本文抜粋
• • • • • • •

2019 Fiscal Year Research-status Report
Project/Area Number |
18K03219
|
Research Institution | Tokyo Metropolitan University |
Principal Investigator |
黒田 茂 首都大学東京, 理学研究科, 教授 (70453032)
|
Project Period (FY) |
2018-04-01 – 2021-03-31
|
Keywords | 多項式環 / 自己同型群 / Anick自己同型 / セグレ多様体 / SAGBI基底 |
Outline of Annual Research Achievements |
多項式環の自己同型に関して「順」と「野生」の概念がある.すなわち,多項式環の自己同型群の「順部分群」に属するとき,自己同型は順であるといい,そうでないとき野生であるという.自己同型の野生性を証明するのは一般に困難であり,正標数の場合や,4次元以上の場合に野生自己同型が存在するか,依然として不明である. 多項式環の場合の類似として,セグレ多様体のアフィン錐の自己同型に対しても,「順」と「野生」の概念が定義できる.Arzhantsevらは2つの射影直線の直積の場合に,野生自己同型が存在することを示した.本年度の前半はその結果の拡張に取り組み,任意標数で,一般のセグレ多様体の場合に,野生自己同型が多数存在することを示した.この研究では「Anick自己同型」の大幅な一般化も与えた.多項式環以外の場合に野生自己同型の概念を定義し,その存在を示す研究は他にもあるが,任意標数,一般次元での結果は初めてであり,高次元の場合の所属問題を考える上で大変興味深い. また,Anick自己同型に関する研究を生かして「Leavitt algebra」の自己同型の研究を行い,新たな非線形自己同型を構成した(Giang Nam Tran氏との共同研究). 上記の研究とは別に,ローラン多項式環の有限生成部分代数で,有限SAGBI基底を持たない例の新たな構成法の開発にも成功した.部分代数のSAGBI基底の有限性を調べるのは一般に難しく,この方面の研究はあまり進んでいない.しかし,本研究で開発した構成法では,凸多面錐,有限生成代数,多項式写像といったありふれた対象を組み合わせることで,有限SAGBI基底を持たない有限生成部分代数の多種多様な例を容易に構成できる.多項式写像の詳細な解析に利用できる可能性もあり,この研究をさらに発展させる計画である.

• • • • • • •

提供データ
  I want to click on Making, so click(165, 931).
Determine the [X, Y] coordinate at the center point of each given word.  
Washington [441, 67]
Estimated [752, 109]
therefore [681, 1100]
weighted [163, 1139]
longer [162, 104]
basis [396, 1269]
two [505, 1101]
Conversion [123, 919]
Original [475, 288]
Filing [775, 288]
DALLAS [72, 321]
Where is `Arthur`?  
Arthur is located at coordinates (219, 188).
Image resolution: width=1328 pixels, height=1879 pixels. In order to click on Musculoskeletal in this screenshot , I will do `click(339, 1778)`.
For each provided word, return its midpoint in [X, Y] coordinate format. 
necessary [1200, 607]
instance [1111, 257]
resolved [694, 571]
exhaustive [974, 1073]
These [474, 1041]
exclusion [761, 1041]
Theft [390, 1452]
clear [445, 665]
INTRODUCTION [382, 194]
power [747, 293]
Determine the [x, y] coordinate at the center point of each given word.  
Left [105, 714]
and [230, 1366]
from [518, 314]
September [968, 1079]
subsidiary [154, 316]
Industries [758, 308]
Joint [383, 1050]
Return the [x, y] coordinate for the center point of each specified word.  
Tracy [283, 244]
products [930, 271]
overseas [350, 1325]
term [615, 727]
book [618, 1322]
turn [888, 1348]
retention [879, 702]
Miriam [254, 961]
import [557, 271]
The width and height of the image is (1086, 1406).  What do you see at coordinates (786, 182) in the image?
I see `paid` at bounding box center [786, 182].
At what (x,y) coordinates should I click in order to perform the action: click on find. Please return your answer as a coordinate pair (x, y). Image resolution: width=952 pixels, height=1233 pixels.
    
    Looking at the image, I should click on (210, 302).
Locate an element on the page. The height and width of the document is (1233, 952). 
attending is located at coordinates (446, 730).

• • • • • • •

課題の条件
- 1) 本文抜粋の一文「自己同型の野生性を証明するのは一般に困難であり,正標数の場合や,4次元以上の場合に野生自己同型が存在するか,依然として不明である.」を英語に訳してください。
- 2) 本文抜粋のうち、「2019 Fiscal Year」から「理学研究科, 教授 (70453032)」までをそのまま書き写すこと。
エントリは別の出典から取られたものである。

解答例
- 1) Proving the wildness of an automorphism is difficult in general, and it remains unknown whether wild automorphisms exist in the case of positive characteristic or in the case of four or more dimensions.

- 2)
2019 Fiscal Year Research-status Report
Project/Area Number |
18K03219
|
Research Institution | Tokyo Metropolitan University |
Principal Investigator |
黒田 茂 首都大学東京, 理学研究科, 教授 (70453032)